(Records from a dataset)
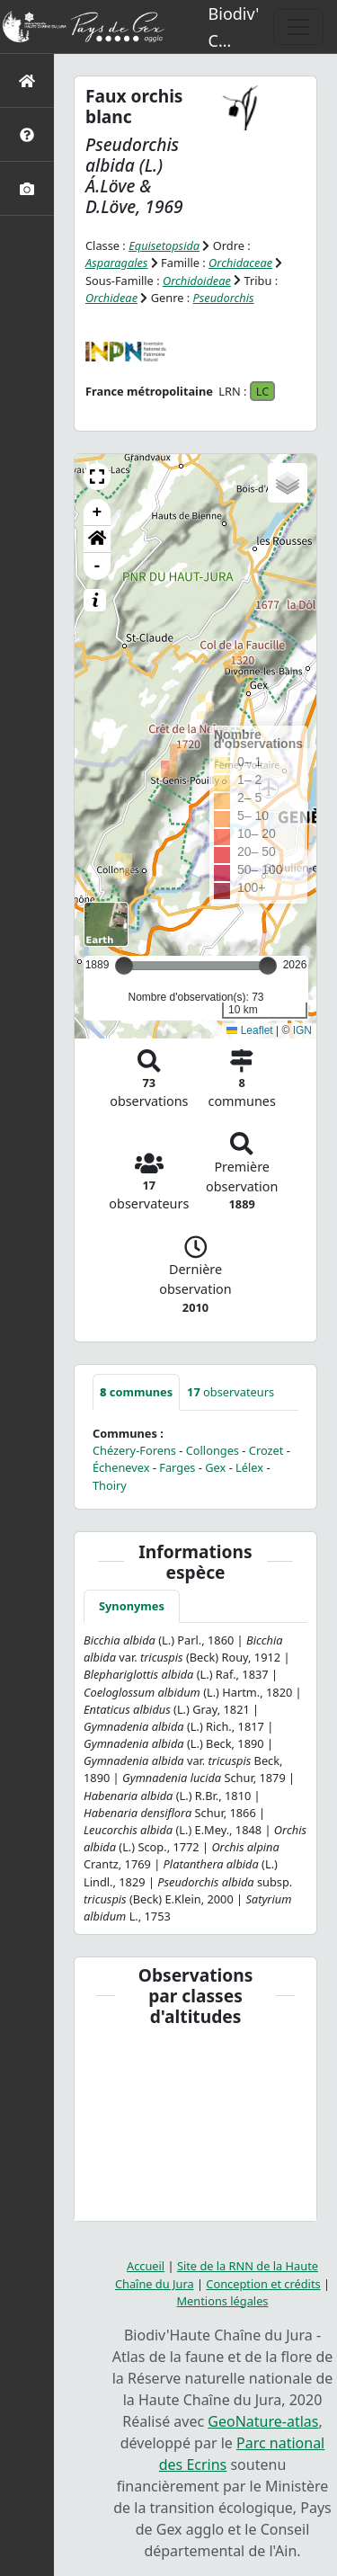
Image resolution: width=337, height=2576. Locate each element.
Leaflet (249, 1030)
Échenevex (121, 1467)
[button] (97, 476)
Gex (215, 1467)
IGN (302, 1030)
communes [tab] (136, 1392)
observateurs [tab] (230, 1392)
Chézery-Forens (134, 1450)
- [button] (97, 566)
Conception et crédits (263, 2284)
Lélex (249, 1467)
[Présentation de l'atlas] (27, 134)
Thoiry (110, 1485)
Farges (177, 1467)
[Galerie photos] (27, 188)
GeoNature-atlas (263, 2421)
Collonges (212, 1450)
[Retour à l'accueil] (27, 80)
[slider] (268, 966)
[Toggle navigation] (298, 27)
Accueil (145, 2266)
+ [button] (97, 512)
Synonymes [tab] (131, 1606)
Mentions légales (223, 2301)
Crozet (266, 1450)
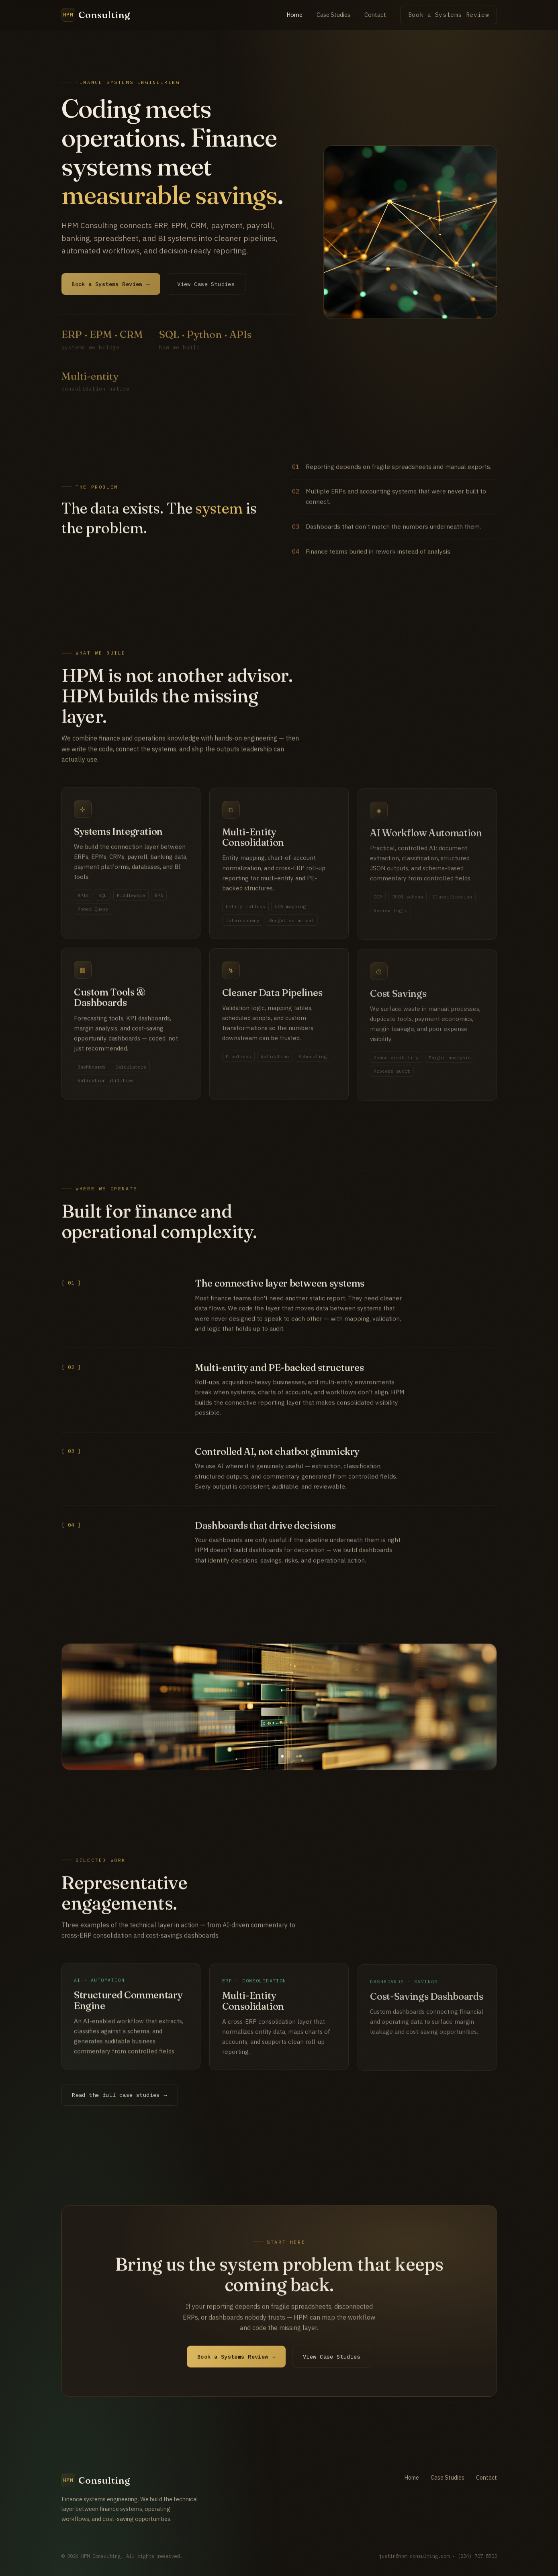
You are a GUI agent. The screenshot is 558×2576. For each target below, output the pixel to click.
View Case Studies (331, 2364)
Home (294, 14)
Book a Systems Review (448, 14)
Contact (375, 14)
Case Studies (333, 14)
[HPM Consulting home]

§ WHAT TO WORK ON
Please rewrite every line of the material above, including the request lines, but scale each answer coordinate by 0.25 and round it to a whole number, with halves rounded up. Leave out the pictures.

§ SOLVED PROBLEM
Image resolution: width=337, height=2576. Locate each element.
Leaflet (62, 258)
Échenevex (30, 367)
[button] (24, 119)
Gex (54, 367)
IGN (76, 258)
communes [tab] (34, 348)
observateurs [tab] (58, 348)
Chézery-Forens (34, 363)
- [button] (24, 142)
Conception et crédits (66, 571)
Lélex (62, 367)
[Présentation de l'atlas] (7, 34)
Thoiry (28, 371)
Farges (44, 367)
[Galerie photos] (7, 47)
GeoNature-atlas (66, 605)
Collonges (53, 363)
[Retour à l'accueil] (7, 20)
[slider] (67, 242)
[Toggle navigation] (75, 7)
Accueil (36, 567)
+ [button] (24, 128)
Synonymes [tab] (33, 402)
Mentions légales (56, 575)
Crozet (67, 363)
You are a GUI agent. The screenshot is 558×2576. For each target below, output the pixel to click.
View Case Studies (83, 591)
Home (74, 4)
Book a Systems Review (112, 4)
Contact (94, 4)
Case Studies (83, 4)
[HPM Consulting home]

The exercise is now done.